单列索引：通过第一个索引筛选出100W条数据，然后进行二次筛选查询（不使用索引）剩下10W数据，然后再进行第三次查询（不使用索引），剩下1W数据
复合索引：三次筛选都是用到索引，速度快；

1.2 索引失效

1.2.1 单列索引失效

创建单列索引：

create index idx_name on userinfo(username);

1）失效情况一：

不要在索引列上做任何的操作，否则索引将失效

explain select * from userinfo where username='1';		-- 走索引
explain select * from userinfo where concat(username,'1')='1';	-- 不走索引

2）失效情况二：

字符串类索引在条件查询时，条件值没有加双引号，索引失效

explain select * from userinfo where username='1';			-- 走索引
explain select * from userinfo where username=1; 			-- 不走索引

3）失效情况三：

尽量避免**select ***，以及多余的字段。由于索引树上没有直接的数据，需要回表查询（但比Using where 要快的多）

explain select * from userinfo where username='1';				-- 回表
explain select username,age from userinfo where username='1';	-- 回表
explain select username from userinfo where username='1';		-- 不需要回表

4）失效情况四：

使用不等于（**!=**** 或者**<>**）不会命中索引**

测试SQL：

explain select * from userinfo where username='1';			-- 走索引
explain select * from userinfo where username!='1';			-- 不走索引

5）失效情况五：

like，前通配符会导致索引失效，没有使用通配符或者使用后通配符会使用索引，但是会造成回表

explain select * from userinfo where username like '%1%';		-- 不走索引
explain select * from userinfo where username like '%1';		-- 不走索引
explain select * from userinfo where username like '1%';		-- 走索引,回表
explain select * from userinfo where username like '1';			-- 走索引,回表

tips：Using index condition和NULL都是走了索引，但是会回表查询。
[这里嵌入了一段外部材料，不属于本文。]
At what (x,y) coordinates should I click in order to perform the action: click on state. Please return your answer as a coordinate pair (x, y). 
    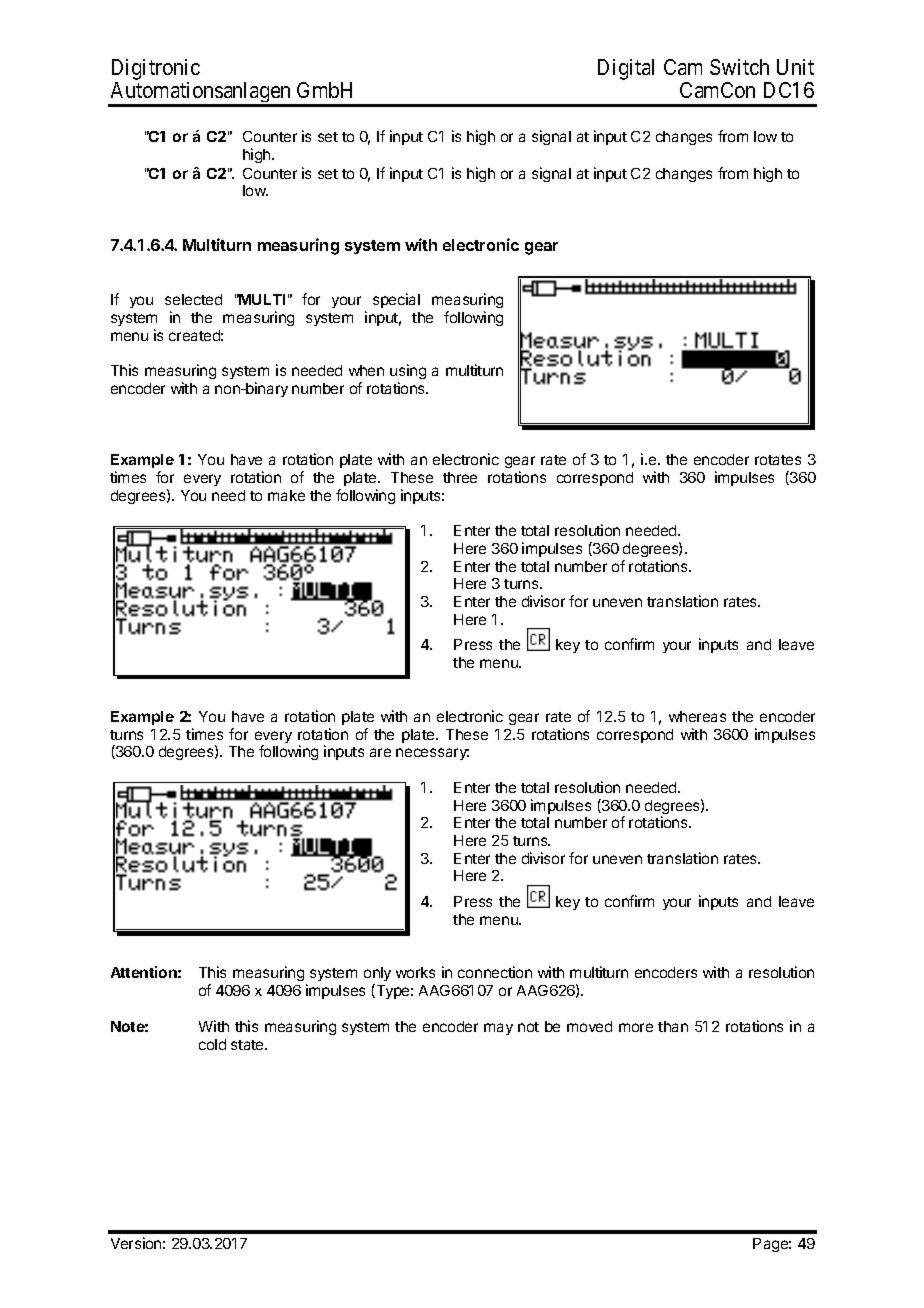
    Looking at the image, I should click on (248, 1045).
因此一般需要频繁模糊查询并且数据量比较大的情况下，一般会取业务前缀；比如数据前面加某个前缀符。

explain select * from userinfo where username like 'T%1';

我们插入300W条数据，观察一下加前缀和未加前缀的效率：

start transaction;			-- 开启事务(控制在一个事务中，避免频繁开启/提交事务)
		
set unique_checks=0;		-- 关闭唯一性校验
call test_insert(3000000);	-- 插入300W测试数据
commit;						-- 提交事务

执行查询：

-- 索引生效
select * from userinfo where username like 'T%1';
-- 索引失效
select * from userinfo where username like '%1';
-- 索引生效
select * from userinfo where username like 'T%1%';

测试完毕清空表：

truncate userinfo;

6）失效情况六：

is null会走索引，is not null不会走索引。

explain select * from userinfo where username is null;
explain select * from userinfo where username is not null;

7）失效情况七

使用not in会导致索引失效

explain select * from userinfo where username in ('1');
explain select * from userinfo where username not in ('1');

测试完毕删除索引：

drop index idx_name on userinfo;

8）失效情况八：

使用or来拼接条件会导致复合索引失效。

我们知道MySQL要想命中复合索引，必须按照最左前缀法则，回顾最左前缀法则：

create index idx_name_age_phone on userinfo(username,age,phone);	-- 创建复合索引
show index from userinfo; 				-- 查询当前索引有哪些

只有一个复合索引（username、age、phone）；

执行如下SQL语句，分析执行计划

explain select * from userinfo where username='1';				-- 命中一个索引
explain select * from userinfo where username='1' and age=1;	-- 命中两个索引
explain select * from userinfo where username='1' and phone='1';-- 命中一个索引(username)
explain select * from userinfo where age=1 and phone='1';		-- 不符合最左前缀法则

上述条件都是使用and拼接，如果一旦使用了or，索引会立即失效，不管是否符合最左前缀法则。也不管是否复合全值匹配

-- 符合最左前缀法则(不走索引)
explain select * from userinfo where username='1' or age=1;
-- 复合最左前缀法则也复合全值匹配(不走索引)
explain select * from userinfo where username='1' or age=1 or phone='1';

测试完毕删除索引：

drop index idx_name_age_phone on userinfo;

1.2.2 复合索引解决部分单列索引失效问题

当多个列都创建了索引（不是复合索引），同时使用这几个索引列查询时，MySQL只会选择其中一个索引去查询，查询到结果之后，根据另一个索引条件进行条件筛选。

给name、age列创建索引：

create index idx_name on userinfo(username);
create index idx_age on userinfo(age);

测试条件使用到多个单列索引：

explain select * from userinfo where username='1';				-- 走索引
explain select * from userinfo where age=1;						-- 走索引
-- 先走idx_name索引查询，然后根据age筛选剩余的数据(这个时候不走索引)
explain select * from userinfo where age=1 and username='1';

其实这条SQL语句的效率也是非常高的，因为使用了idx_name索引先检索出来一部分数据，这个时候是非常快的，然后剩下的数据再通过age条件筛选，但是通过第一轮的筛选剩下来的数据已经非常少了。此时即使不通过索引筛选剩下的数据也是非常快的，除非第一轮筛选过后的的数据量还是非常多（十万、百万），那么第二次不使用索引筛选效率就会比较低了。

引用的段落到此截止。